**Excerpt**

↓

# Omw ...... Paulies Coffee Cake



## KZOR (16/7/16)

In the 3 months that I have been vaping I have spent thousands on juices. This morning I entered a very customer friendly Juicy Joe's and Shane recommended PCC.
I have had scream and XXX before and both are good BUT I have to say that when I vaped PCC for the first time I was pleasantly surprised. Thanks goodness I decided to take his last bottle in his stock.
This is a awesome juice and I enjoyed it so much that I recoiled and wicked my Billows nano to get maximum satisfaction.
I still have much to test but so far it is the best I have tried.
Can also recommend Vapour Mountains' CM4 if you into caramel tobacco.

Reactions: Like 8 | Winner 1 | Thanks 1


----------



## KZOR (16/7/16)

Will definitely try that. .....thanks.
Must say that all three juices I purchased are all great.
The other two was Troubled Monkey (by Complex chaos) and Mad Hatter (by Nostalgia). 
Juicy Joes stocks sooooo many I still wanna try.

Reactions: Agree 1


----------



## moolies86 (16/7/16)

↑

**Directives**
1. Can you reproduce the Paulies Coffee Cake thread word for word from "I still have" to "are all great."?
2. How would the Paulies Coffee Cake thread go on after its final line?

**Source excerpt**
↓

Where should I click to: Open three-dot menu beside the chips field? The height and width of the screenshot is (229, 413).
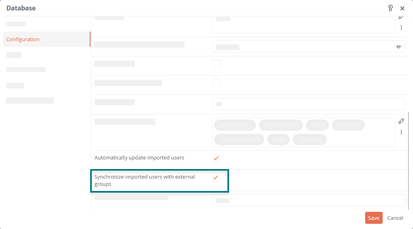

↑

**The answers**
1.
I still have much to test but so far it is the best I have tried.
Can also recommend Vapour Mountains' CM4 if you into caramel tobacco.

Reactions: Like 8 | Winner 1 | Thanks 1


----------



## KZOR (16/7/16)

Will definitely try that. .....thanks.
Must say that all three juices I purchased are all great.

2.
KZOR said:


> Will definitely try that. .....thanks.
> Must say that all three juices I purchased are all great.
> The other two was Troubled Monkey (by Complex chaos) and Mad Hatter (by Nostalgia).
> Juicy Joes stocks sooooo many I still wanna try.


There are soo many Im yet to try myself,being in the northern cape I don't exactly have the option to taste in store,but I must say all the juices I've taken from recommendations of vendors have been really good,sofar I haven't tried any international juices lol


----------



## Spydro (16/7/16)

I'm currently trying out three elixirs from @Paulie in various devices (Pistachio Ice Cream, Coffee Cake and Strawberry Lemon Cake).

In general I am surprised at how smooth all of these are. Their flavor is quite mild to my tastes yet with more than enough there to make them easy to vape. I like all three of them despite not being one to vape fruits or desserts normally, but especially the PIC and CC.

Leads me to believe that any elixir from this maker will be spot on and true to its name.

Reactions: Like 5 | Winner 1


----------



## KZOR (16/7/16)

@Spydro ....are you into DIY?


----------



## Spydro (16/7/16)

I DIY 99% of the liquids I vape now days. But I am enjoying trying out some premades from SA.


----------



## KZOR (16/7/16)

Vaping my second attempt to DIY and must say that I surprised myself.
I came across a site that offers clone recipes of a whole variety of pre-existing juices.
You welcome to try it out since you start finding desserts acceptable. 
It's very nice.

Reactions: Like 1


----------



## Spydro (16/7/16)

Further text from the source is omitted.